The next Comox Valley Naturalists Society meeting will feature Dr. William Marsh, who comes to British Columbia from the University of Michigan where from 1970 to 2000 he enjoyed a diverse career as an earth scientist, landscape planner, teacher, author and consultant. Marsh’s lecture will take a look at the critical interface of marine and terrestrial systems, where the interplay of wind, waves, currents and biological forces give rise to diverse, changeable environments and modern humans often function less as players and more as aliens.

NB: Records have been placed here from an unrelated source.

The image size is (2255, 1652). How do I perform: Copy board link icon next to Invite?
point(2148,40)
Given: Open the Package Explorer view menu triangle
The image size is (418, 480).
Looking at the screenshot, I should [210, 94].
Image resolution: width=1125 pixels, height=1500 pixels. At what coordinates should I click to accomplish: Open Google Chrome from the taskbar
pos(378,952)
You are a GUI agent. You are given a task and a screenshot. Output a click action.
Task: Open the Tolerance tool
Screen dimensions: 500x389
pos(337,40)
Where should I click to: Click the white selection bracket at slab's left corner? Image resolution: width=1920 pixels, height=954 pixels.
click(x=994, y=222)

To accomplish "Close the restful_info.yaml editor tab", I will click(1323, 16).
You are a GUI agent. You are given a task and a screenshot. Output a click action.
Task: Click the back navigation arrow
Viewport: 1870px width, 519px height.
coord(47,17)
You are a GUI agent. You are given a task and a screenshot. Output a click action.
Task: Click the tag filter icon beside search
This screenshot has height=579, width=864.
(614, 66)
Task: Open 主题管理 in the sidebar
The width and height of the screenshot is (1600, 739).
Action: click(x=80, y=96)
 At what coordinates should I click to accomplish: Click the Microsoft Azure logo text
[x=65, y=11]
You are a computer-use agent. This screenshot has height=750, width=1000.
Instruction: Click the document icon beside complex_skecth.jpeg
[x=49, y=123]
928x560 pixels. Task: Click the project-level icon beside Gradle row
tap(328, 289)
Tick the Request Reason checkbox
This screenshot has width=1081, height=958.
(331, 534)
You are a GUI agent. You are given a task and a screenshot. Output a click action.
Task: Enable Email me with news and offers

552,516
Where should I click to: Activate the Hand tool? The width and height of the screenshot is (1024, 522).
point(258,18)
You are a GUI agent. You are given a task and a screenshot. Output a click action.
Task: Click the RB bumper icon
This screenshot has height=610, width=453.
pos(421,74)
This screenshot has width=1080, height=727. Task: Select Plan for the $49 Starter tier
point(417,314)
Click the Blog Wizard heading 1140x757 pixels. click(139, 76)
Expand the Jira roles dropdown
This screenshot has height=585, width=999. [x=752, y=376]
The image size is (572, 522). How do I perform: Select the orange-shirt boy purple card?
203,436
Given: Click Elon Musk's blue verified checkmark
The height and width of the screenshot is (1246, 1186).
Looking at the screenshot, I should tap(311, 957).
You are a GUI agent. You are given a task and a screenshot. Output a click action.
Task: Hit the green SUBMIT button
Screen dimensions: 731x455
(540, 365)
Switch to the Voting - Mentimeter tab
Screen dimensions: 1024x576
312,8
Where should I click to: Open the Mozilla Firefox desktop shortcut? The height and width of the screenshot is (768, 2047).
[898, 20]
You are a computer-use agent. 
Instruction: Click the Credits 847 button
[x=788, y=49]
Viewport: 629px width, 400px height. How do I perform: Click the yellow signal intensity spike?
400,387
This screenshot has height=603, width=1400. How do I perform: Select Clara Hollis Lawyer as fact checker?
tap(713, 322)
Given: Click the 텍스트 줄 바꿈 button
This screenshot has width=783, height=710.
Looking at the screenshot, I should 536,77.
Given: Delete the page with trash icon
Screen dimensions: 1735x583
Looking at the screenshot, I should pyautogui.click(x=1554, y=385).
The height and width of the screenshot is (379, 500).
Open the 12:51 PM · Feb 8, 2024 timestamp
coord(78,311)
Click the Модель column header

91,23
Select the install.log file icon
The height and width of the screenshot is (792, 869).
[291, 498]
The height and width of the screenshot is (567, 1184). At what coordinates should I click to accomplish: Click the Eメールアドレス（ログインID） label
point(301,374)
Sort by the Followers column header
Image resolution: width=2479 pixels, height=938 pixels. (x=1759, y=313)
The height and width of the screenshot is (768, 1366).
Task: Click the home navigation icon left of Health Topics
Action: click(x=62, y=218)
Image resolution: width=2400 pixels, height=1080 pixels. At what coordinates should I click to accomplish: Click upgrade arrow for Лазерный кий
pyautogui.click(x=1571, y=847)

Dr. William Marsh is a former Chairman of the Department of Earth and Resource Sciences and former Director of the Laboratory for Land and Water Management, both at the University of Michigan. He has authored numerous papers on coastal environments, landscape planning and environmental management and is the author of several books including the classic Landscape Planning: Environmental Applications (5th ed.) from John Wiley publishers. Marsh joined the landscape architecture of UBC in 2000 and taught a summer planning and design studio here in the Valley, which was sponsored by the UBC Landscape Architecture Program and was billeted first at the UBC farm at Salmon Pt. and then at the Youth Hostel at Cumberland. It attracted a wide range of students, architects, landscape architects, planning and related fields. Marsh retired from teaching in 2015 and lives in the Pt. Holmes area of Comox.
This lecture, entitled: “On the Ragged Edge of Land and Water” will take place at the Florence Filberg Centre, 411 Anderton Ave, Courtenay at 7 pm September 18, 2016.
Lecture is free, though a $4 contribution from non-members is appreciated. New memberships are always welcomed.